To this, I usually add ".. the prepared, AND the persistent!"


----------



## Dream Chaser (Mar 3, 2016)

My take on this sensitive subject that has been broached is this: There's a very thin line between one side and the other. It's one thing to offer people advice, constructive feedback, or a dose of reality, in regards to their English language ability, and it's another to be completely flippant, callous, and pretentious about it. "Oh look at me, I can speak English well (even though it's the individual's native tongue), and you can't, three cheers for me!" One guy actually said, and I quote: "there seem to be a large swathe of people on this forum who think that (less than?) mediocre English will still land them in six figure roles in Australia."

The ability to communicate in English should not be seen as a badge of honour at all, but especially if it's your native tongue. And it definitely does not denote intelligence. A lot of people on this forum, and elsewhere in the world, are multilingual with the ability to communicate in 2, 3, 4, or 5 languages. In addition, many of them have probably had to learn a completely new and different alphabet in order to read and write in English. Try learning Kanji, Hiragana, Katakana, and Cyrillic, or Arabic, which is written and read from right to left, and see how hard that would be. Now, these are the people who really impress me. Not someone sneering at them, because they can't correctly say: "The rain in Spain falls mainly in the plain." And no one should denigrate them or their aspirations. Success in Australia, or anywhere else in the Western world, is not and should not be the preserve of a certain group of people. "Oh you're English is so good! Here's a pat on the head, and you can now have that six figure salary you've been dreaming of. You on the other hand, I'm sorry but I need subtitles to understand what you're saying, and I hereby sentence you to a life-time of stacking shelves at your local supermarket. Cheers!"

Now, I'd be impressed with these self-appointed experts on the English language if they were able to communicate in "mediocre" Telugu, Malayalam, Bahasa, Urdu, Hindi, or Pashto. I doubt any native speakers of the aforementioned languages would dismiss their efforts. Heck, if I came across someone speaking "mediocre" Tuvaluan, we would probably offer them one of our girls in marriage. There's no guarantee that she'd be the prettiest (locals get dibs on the pretty ones), but she'd keep you warm at night.
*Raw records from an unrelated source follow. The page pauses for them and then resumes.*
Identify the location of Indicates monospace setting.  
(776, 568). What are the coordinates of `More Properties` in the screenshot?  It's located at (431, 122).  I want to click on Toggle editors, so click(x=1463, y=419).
So, the next time you come across someone who is communicating in less than stellar English, by your own estimation, think long hard before you sneer at them and dismiss their efforts as mediocre.


----------



## MarissaAnna (Sep 27, 2014)

Look, while I agree with what you say, the job market its all supply and demand. As someone else said, an applicant needs to stand out in some way when there are dozens of suitable applicants. 
I know just how hard it is to learn another language fluently. My father never did learn English properly and he missed out on a lot as a result. I would not have had my parents, much as I loved them dearly, mind my kids full time while I worked as they would not have learn either fluent English or Italian because my parents communicated in a dialect which is largely obsolete.
My cousin had an Irish boyfriend. Whenever she was with him everyone constantly said to her, what did he say, what did he say? Naturally he was speaking in English but his accent was very strong. If you have a business you do not want people to avoid it as they cannot make head nor tails of what is said. 
Only last night I rang up to order Thai takeaway and was relieved that they have employed someone Aussie to take the phone orders.It was quicker to order and there is not likely to be mistakes as often happened in the past. Am I being racist? Or just practical? 
On the racism front, a by the way, a close family relative works in India in high level construction positions. His previous job, which to his knowledge, was going just fine was abruptly terminated. Their explanation (and I am aware that there may be a lot more to it) was that there was now an Indian available who could do the job as well as him.


----------



## kaju (Oct 31, 2011)

Alright, let's settle down a little here. I have only just returned to Australia after a few months where I have been unavailable for moderation purposes, and I have been less than impressed with some of the comments in this thread.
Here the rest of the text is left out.